Closed meks77 closed 1 month ago
First and foremost, thanks a ton @meks77 for putting the amount of effort in to this that you have. It is not every day that we receive a PR to fix something so deep down into the core of Axon Framework, so that deserves applause if you ask me.
Now, I do have some questions before we proceed with approving/rejecting this PR. First and foremost, I want to ensure the code path that led to this scenario in your environment.
As you point out, the problem occurred when applying events; I am fairly confident the issue occurred as part of either (1) the ForwardMatchingInstances#filterCandidates
method or (2) the AbstractChildEntityDefinition#extractCommandHandlerRoutingKey
operation.
Assuming the issue occurs around the ForwardMatchingInstances
implementation, I would like to validate the following statement:
@AggregateIdentifier
annotated field/method has a different name than the field representing the aggregate identifier in your event or the event does not carry the aggregate identifier in its payload.If this is an incorrect assumption, I would anticipate the predicament to arise from the AbstractChildEntityDefinition
.
Assuming this is the case, I want to validate a different statement:
@EntityId
annotated field of the Aggregate Member does not have the same name as any of the fields in the command being handled.So, if you could shed some light on the above for me, @meks77, I would be better suited to decide the path forward.
By the way, concerning the test case you've provided. I need to quadruple the time window for my laptop already, sadly enough.
As we run automated tests through GitHub Actions, which are even more limited (compared to my machine), I am afraid we would need to remove the @Test
annotation.
The test on it's own isn't wrong, but having it run automatically will cause the build to become flaky due to the machines that back GitHub Actions.
Hi Steven!
Many thanks for the praise ;)
In the stacks I can see ForwardMatchingInstances and AbstractChildEntityDefinition. Also I could see that both are used to apply the event, but also for snapshots.
Also I have copied the stacks:
Furthermore I can tell you that the command contains the aggregate Id with the same name as the aggregate. The events contain the entity id of a member.
I you have more questions don't hesitate to contact me.
best regards
Markus
Thanks for the additional details, @meks77!
It makes sense to me that the snapshot-path also triggers these issues.
Whenever a snapshot's generated, all the events are loaded again to source the model for the sake of constructing the snapshot.

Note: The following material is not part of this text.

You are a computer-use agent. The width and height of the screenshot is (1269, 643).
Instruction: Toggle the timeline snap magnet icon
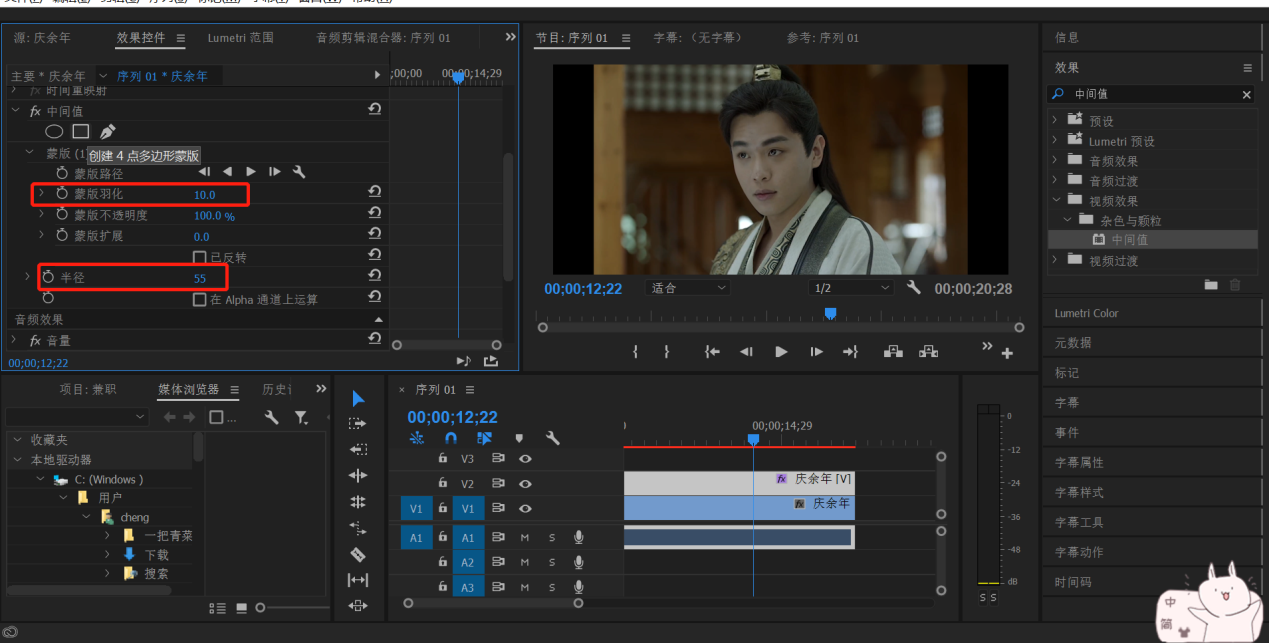pyautogui.click(x=451, y=438)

Hence, the forwarding-instance-logic that triggers the PropertyAccessStrategy
is invoked again.
Looking into the forwarding-instance-logic, I do have a follow-up question:
routingKey
field of the @AggregateMember
annotation? If so, what is the value?@EntityId
annotation on a field or method inside the @AggregateMember
annotated object or value in case the aggregate members are part of a collection? If so, is the routingKey
value set for this annotation?Although I am mainly curious to make certain I understand how you're faced with this issue, I do think we can proceed with your PR too. For that, I'll place a review with some comments to look in to.
Thanks for the additional details, @meks77!

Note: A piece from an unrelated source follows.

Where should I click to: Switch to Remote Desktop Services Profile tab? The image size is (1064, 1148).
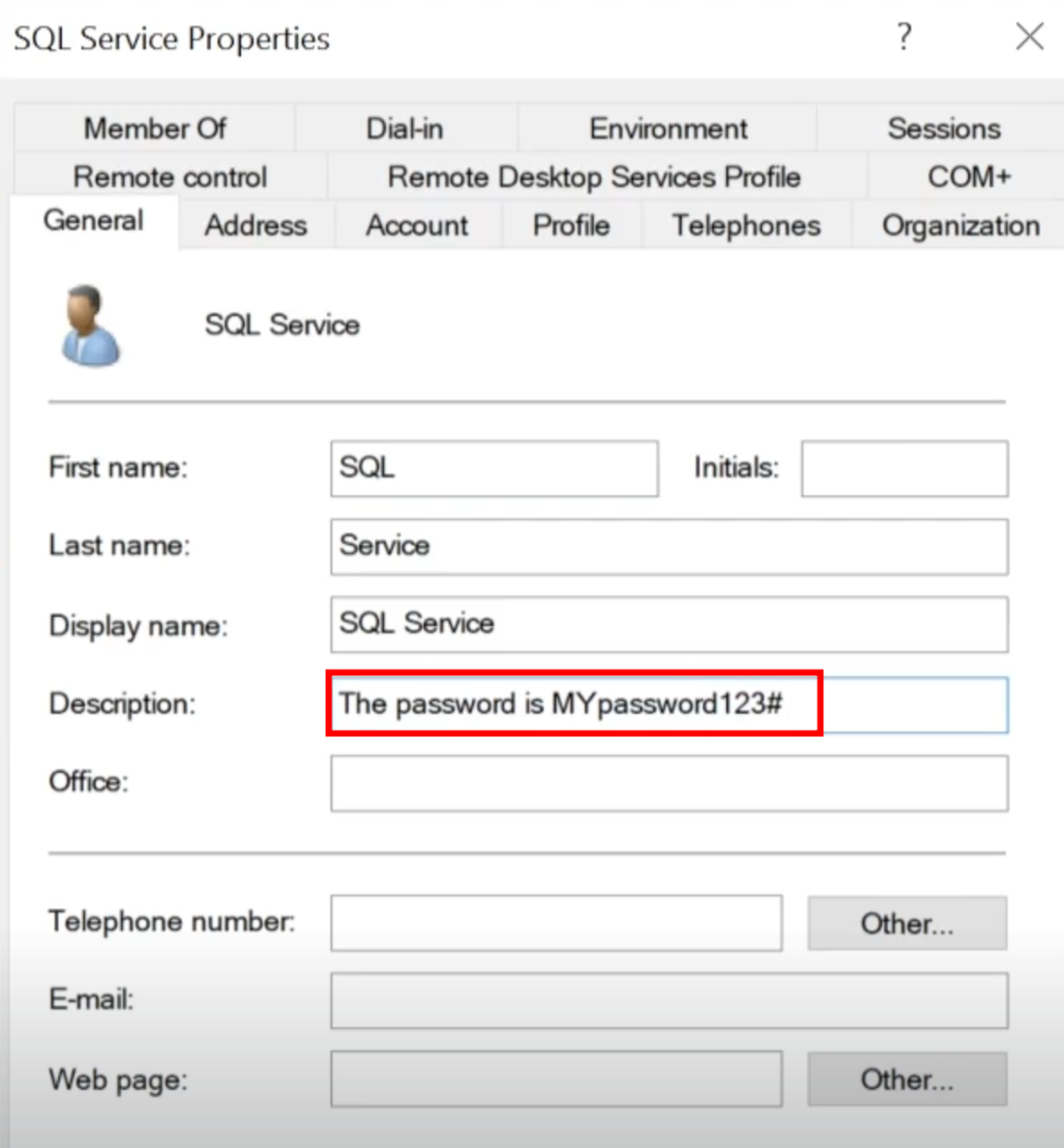[594, 177]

It makes sense to me that the snapshot-path also triggers these issues. Whenever a snapshot's generated, all the events are loaded again to source the model for the sake of constructing the snapshot. Hence, the forwarding-instance-logic that triggers the
PropertyAccessStrategy
is invoked again.Looking into the forwarding-instance-logic, I do have a follow-up question:
* Are you using the `routingKey` field of the `@AggregateMember` annotation? If so, what is the value? * Are you using the `@EntityId` annotation on a field or method inside the `@AggregateMember` annotated object or value in case the aggregate members are part of a collection? If so, is the `routingKey` value set for this annotation?
Although I am mainly curious to make certain I understand how you're faced with this issue, I do think we can proceed with your PR too. For that, I'll place a review with some comments to look in to.

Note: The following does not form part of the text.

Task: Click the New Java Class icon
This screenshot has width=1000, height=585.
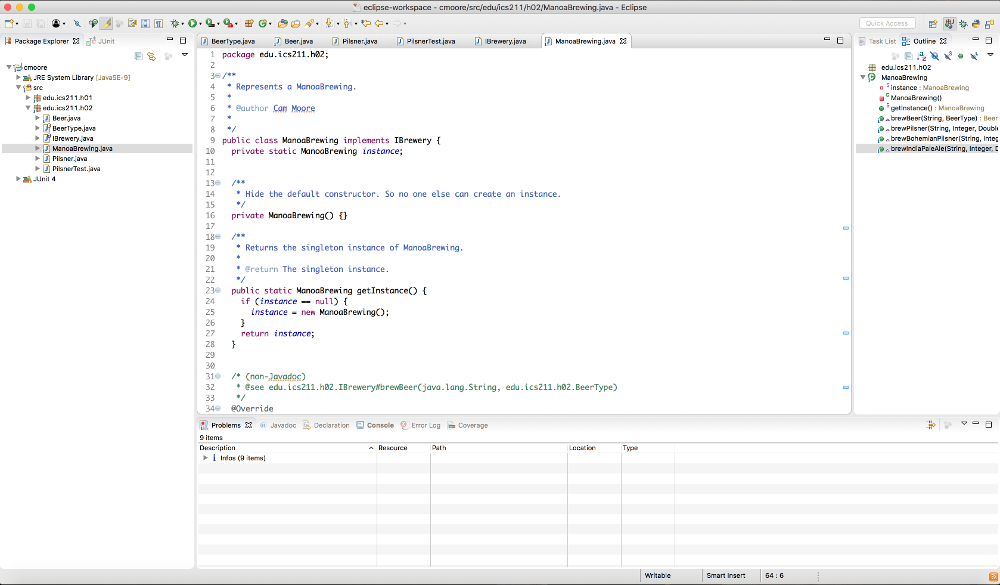Action: pos(263,23)
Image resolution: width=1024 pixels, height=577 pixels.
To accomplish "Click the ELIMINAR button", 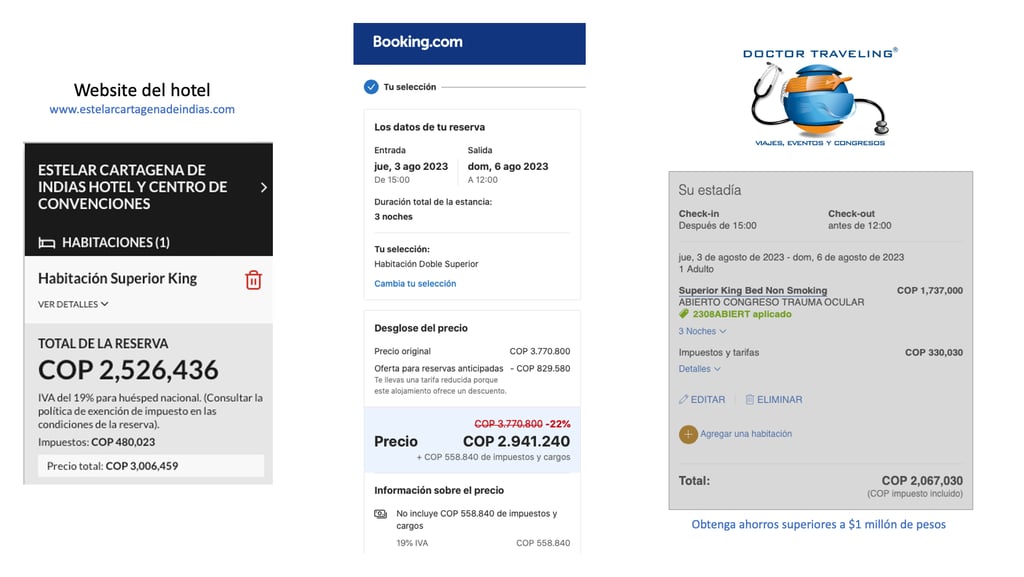I will (x=779, y=400).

We do not use the routingKey. The thrown event contains a property with the id of an entity, which is a AggregateMember. The aggregate hold a list of these members. The AggregateMember has a property annotated with EntityId withoud routingKey.
The Command contains the AggregateId. The aggregate has the handler method for the command and applies some events for the with the entity id of AggregateMember.
The annotated list with the aggregate members is annotated with AggregateMember using the eventForwardingMode ForwardMatchingInstances.
dont't hesitate to ask if you have further questions
I've left a couple of comments to look into for this PR. One pointer isn't about the code, but about the branch you want to merge it in.
As I see this as a bug fix, I would like to ask you to base the PR on the
axon-4.10.x
branch. By doing so, it will more easily become a part of the 4.10.1 release that should come in the near future.Chances are that you need to recreate the PR to have that done cleanly. But I trust you can figure that out, @meks77.
I created a the new merge request #3117. Everything you mentioned is already considered. Therefore I close this merge request.
In our project we are applying around 1,9 billion events in around 21 hours. This is a migration of an old system, which happens weekly, as long as we are in developing the product. At least one additional year. In this migration only events are applied.
While applying events, I was wondering why the client uses 50 % of the CPU, while the Axon Server only needs around 5 %. After profiling the client, I realized that about 65 % of the CPU Time was used for throwing exceptions while applying events.
This should be a fix, which decrease the CPU time and the duration of a property access by around 65 %.
One debug log message was removed in the case if the accessor method returns void. It is already filtered before, when getting the method. I hope the log message wasn't that important.
Concerning the test method for the performance: I don't know your strategy for performance and also not about the build environment. The test works on my machine. Feel free to remove or adapt it to your needs.